I manifestanti ieri mattina davanti al tribunale di Ravenna: chiedono giustizia per i loro cari deceduti (. Foto Corelli
“Vite interrotte” è il grido che ieri mattina ha unito decine di persone davanti al Tribunale: figli, sorelle, mariti e mogli che chiedono verità e giustizia per i propri cari, vittime – secondo loro – non solo di errori sanitari, ma anche di un sistema giudiziario che li ignora e talvolta li logora. I loro volti sono stanchi, ma determinati. Le loro storie, diverse nei dettagli, si somigliano tutte per dolore e coraggio nel chiedere quella giustizia che ritengono sia loro dovuta.
C’è chi ha perso una sorella, come Barbara Milan. Francesca muore il 21 aprile 2024, dopo quattro anni di agonia. Il 22 maggio 2020 si sente male mentre lavora in casa. È il periodo del Covid. La sorella e il marito la accompagnano al Sant’Orsola di Bologna.

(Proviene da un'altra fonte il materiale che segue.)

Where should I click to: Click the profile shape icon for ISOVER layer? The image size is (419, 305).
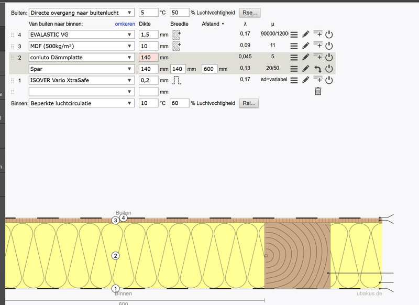tap(177, 80)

Francesca, già in condizioni gravi, riceve un codice verde per “emicrania“ da una giovane triagista, mai indagata. Rimane ore senza assistenza. Il marito scopre a mezzanotte che è stata trasferita prima al Maggiore, poi al Bellaria. In un anno subisce 16 interventi al cervello, resta in stato semi-vegetativo, non parlerà mai più. Barbara denuncia, risultato: due richieste di archiviazione dalla Procura. "Aveva 50 anni, faceva la commercialista ed era il pilastro della famiglia. Hanno mentito sulle sue condizioni all’arrivo, quando era chiaro che stesse già molto male, e non posso accettarlo".
Alba Maldini, invece, ha perso il marito all’antivigilia di Natale del 2023. Trapiantato di rene, aveva la febbre. Il 4 dicembre si reca al Pronto Soccorso del Sant’Orsola. Resta due giorni in medicina d’urgenza, in attesa di un posto in nefrologia. Morirà il 23 dicembre. "Doveva andare subito in terapia intensiva", sostiene la moglie. Anche in questo caso, denuncia, difficoltà nelle indagini: cambi di Pm sotto Natale, un medico legale che rinuncia per conflitti d’interesse, autopsia senza avviso alle parti. La richiesta di archiviazione arriva ad aprile 2025, ora si è in attesa della decisione del giudice sull’opposizione. E poi c’è Wilma Tedaldi. Sua madre entra in ospedale a Lugo per un dolore alla spalla nel 2021 dopo una caduta. Era autonoma, andava in bicicletta. Muore sei mesi dopo, debilitata e sedata pesantemente. "Hanno cercato di farla passare per morte da Covid", racconta. Il sospetto: che sia stata sedata senza consenso. Un tema, quello dei “protocolli della morte”, sollevato dalla dottoressa Barbara Balanzoni, anestesista e consulente delle famiglie: "Molti pazienti entrano in ospedale per essere curati, invece vengono sedati a loro insaputa: non in Rianimazione, ma nei reparti internistici. E alla fine muoiono. E questa cosa per la Cassazione si chiama in un modo solo: omicidio volontario".
Accanto ai manifestanti, una decina di agenti Digos e carabinieri. "Come se fossimo pericolosi sovversivi". Ma loro sono solo persone comuni, unite dalla perdita e da una rabbia che non trova sbocco. "A noi è successo ieri, domani può toccare a chiunque", dicono. Sono seguiti da un legale, Simona Vivaldi, e una rete nata sui social. Non cercano vendetta, ma giustizia. Quella che, a loro dire, si nega in partenza con indagini chiuse in fretta e un processo al quale non si riesce quasi mai ad arrivare.